PASSAGE TO READ:
* * * * * * * * *

Run Classification and Calculate Change

Visualize Spectral Signatures

Before beginning our analysis, we quickly visualize the spectral signatures and index values of our representative polygons of different land cover classes. We use Earth Engine’s ui.Chart functionality to graph the median values of the bands and indices for each land cover class. Do the spectral signatures look different between our 5 classes? Are there any classes that are very similar to each other, and thus might be difficult to separate in our random forest model?

//--------------------------------------------------------------
// Visualize spectral signatures
//--------------------------------------------------------------

// Convert sample polygon featureCollection to an image
var year1_FC_image =
    year1_FC
        .reduceToImage({properties: ['landcover'], reducer: ee.Reducer.first()})
        .rename('landcover');

// Select the Landsat bands you want to display 
var preImage_forchart = preImage.select(['blue', 'green', 'red', 'nir', 'swir1', 'swir2'])
    // Add the sample polygons image bands on to the Landsat composite
    .addBands(year1_FC_image);

// Define the list of bands to be the x-axis labels 
//(based on wavelength in micrometers)
var bands = ['blue', 'green', 'red', 'NIR', 'SWIR1', 'SWIR2'];
var wavelenghts = [0.47, 0.56, 0.65, 0.86, 1.6, 2.2]

// Define the chart and print it to the console
var chart = ui.Chart.image
                .byClass({
                  image: preImage_forchart,
                  classBand: 'landcover',
                  region: year1_FC,
                  reducer: ee.Reducer.median(),
                  scale: 30,
                  classLabels: ['','Forest', 'Water', 'Urban', 'Agriculture', 'Bare Soil'],
                  xLabels: wavelenghts
                })
                //.setChartType('ScatterChart')
                .setChartType('ScatterChart')
                .setOptions({
                  title: 'Land Cover Class Spectral Signatures',
                  hAxis: {
                    title: 'Band Wavelength (µm)',
                    titleTextStyle: {italic: false, bold: true},
                    ticks: wavelenghts
                  },
                  vAxis: {
                    title: 'Reflectance',
                    titleTextStyle: {italic: false, bold: true}
                  },
                  colors: ['00a661','00a0cd','a40000', 'd5ff6a','d3d2cb'],
                  pointSize: 0,
                  lineSize: 2,
                  curveType: 'linear'
                });
print(chart);

// Select the Landsat indices you want to display 
var preImage_forchart2 = preImage.select(['ndvi', 'mndwi', 'ndmi'])

* * * * * * * * *

DATASET CONTENT:
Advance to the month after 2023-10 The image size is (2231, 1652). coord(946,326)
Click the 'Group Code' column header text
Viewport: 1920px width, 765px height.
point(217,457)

* * * * * * * * *

OBJECTIVE A:
Reproduce the part of the spectral signatures walkthrough that opens with the words containing "Before beginning our" and closes with "random forest model?", character for character.
OBJECTIVE B:
Write the next part of the Earth Engine spectral signatures walkthrough, starting right after its last line.

EXERCISE RESPONSE A:
Before beginning our analysis, we quickly visualize the spectral signatures and index values of our representative polygons of different land cover classes. We use Earth Engine’s ui.Chart functionality to graph the median values of the bands and indices for each land cover class. Do the spectral signatures look different between our 5 classes? Are there any classes that are very similar to each other, and thus might be difficult to separate in our random forest model?

EXERCISE RESPONSE B:
    // Add the sample polygons image bands on to the Landsat composite
    .addBands(year1_FC_image);

// Define the list of bands to be the x-axis labels
var bands2 = ['NDVI', 'MNDWI', 'NDMI'];

// Define the chart and print it to the console
var chart2 = ui.Chart.image
                .byClass({
                  image: preImage_forchart2,
                  classBand: 'landcover',
                  region: year1_FC,
                  reducer: ee.Reducer.mean(),
                  scale: 30,
                  classLabels: ['','Forest', 'Water', 'Urban', 'Agriculture', 'Bare Soil'],
                  xLabels: bands2
                })
                .setChartType('ColumnChart')
                .setOptions({
                  title: 'Land Cover Class Index Values',
                  hAxis: {
                    title: 'Index',
                    titleTextStyle: {italic: false, bold: true}
                  },
                  vAxis: {
                    title: 'Index Value',
                    titleTextStyle: {italic: false, bold: true}
                  },
                  colors: ['00a661','00a0cd','a40000', 'd5ff6a','d3d2cb']
                });
print(chart2);

Run Random Forest Classification

We choose a classifier algorithm from ee.Classifier family of functions, and train it on the training_y1 and training_y2 FeatureCollections with train(). We must specify the classProperty to be the property we want to map, or predict, with the model, and the inputProperties as the Landsat band and index values defined by the predictionBands variable. Then, we run the classifier on the preImage and postImage with classify().

We use a Random Forest classifier, which puts each individual pixel through many decision trees (with some random element to them) that each place the pixel in one of our pre-defined classes based on the pixel’s spectral similarity to our training points. The final class of the pixel will be the class that the majority of the decision trees gave that pixel. We print out our decision trees to see how the classifier decided to categorize pixels based on their spectral values.

Tip: Here is a short intro to how random forest classification works: https://www.ibm.com/topics/random-forest

//--------------------------------------------------------------
// Run classification (Random Forest)
//--------------------------------------------------------------

// Define prediction bands
// (all Landsat image bands and indices except the QA band)
var predictionBands =  preImage.bandNames().remove('QA_PIXEL'); 
print('Prediction Bands:', predictionBands)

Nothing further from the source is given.